**TASK**
Only an exact repetition of the lines from the one holding "This screenshot has height=769, width=1568." to the end of the data is wanted, with pictures left out.

Segment Start: RECORDS SUPPLIED

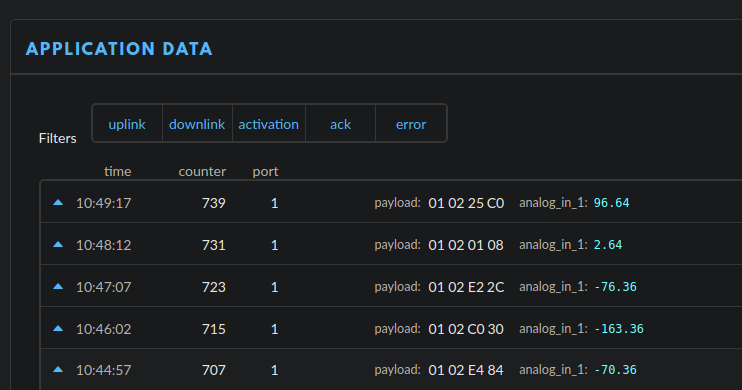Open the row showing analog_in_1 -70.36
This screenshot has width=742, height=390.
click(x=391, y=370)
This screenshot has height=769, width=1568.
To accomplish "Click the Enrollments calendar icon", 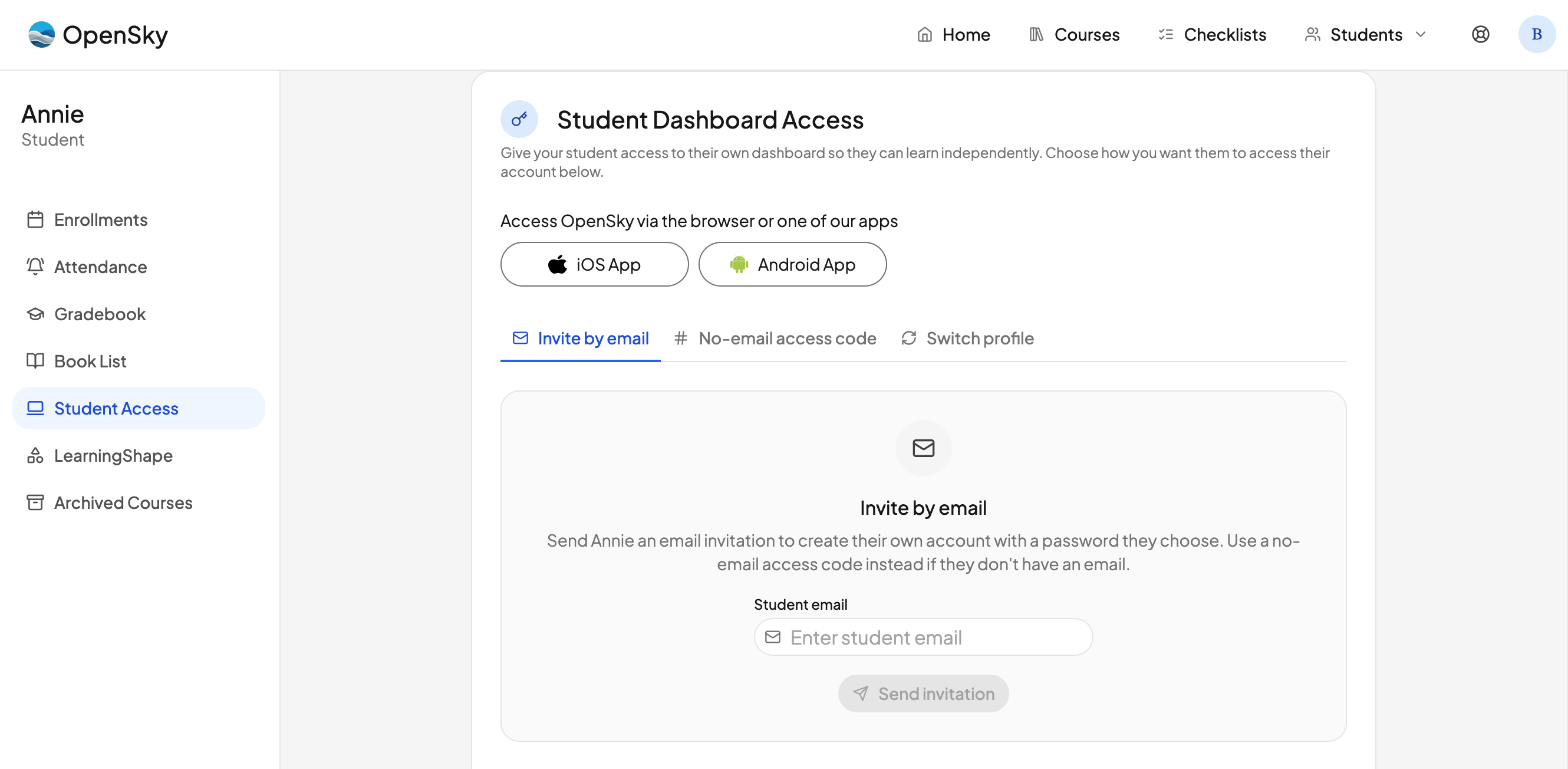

Segment End: RECORDS SUPPLIED

**FINISHED EXERCISE**
This screenshot has height=769, width=1568.
To accomplish "Click the Enrollments calendar icon", 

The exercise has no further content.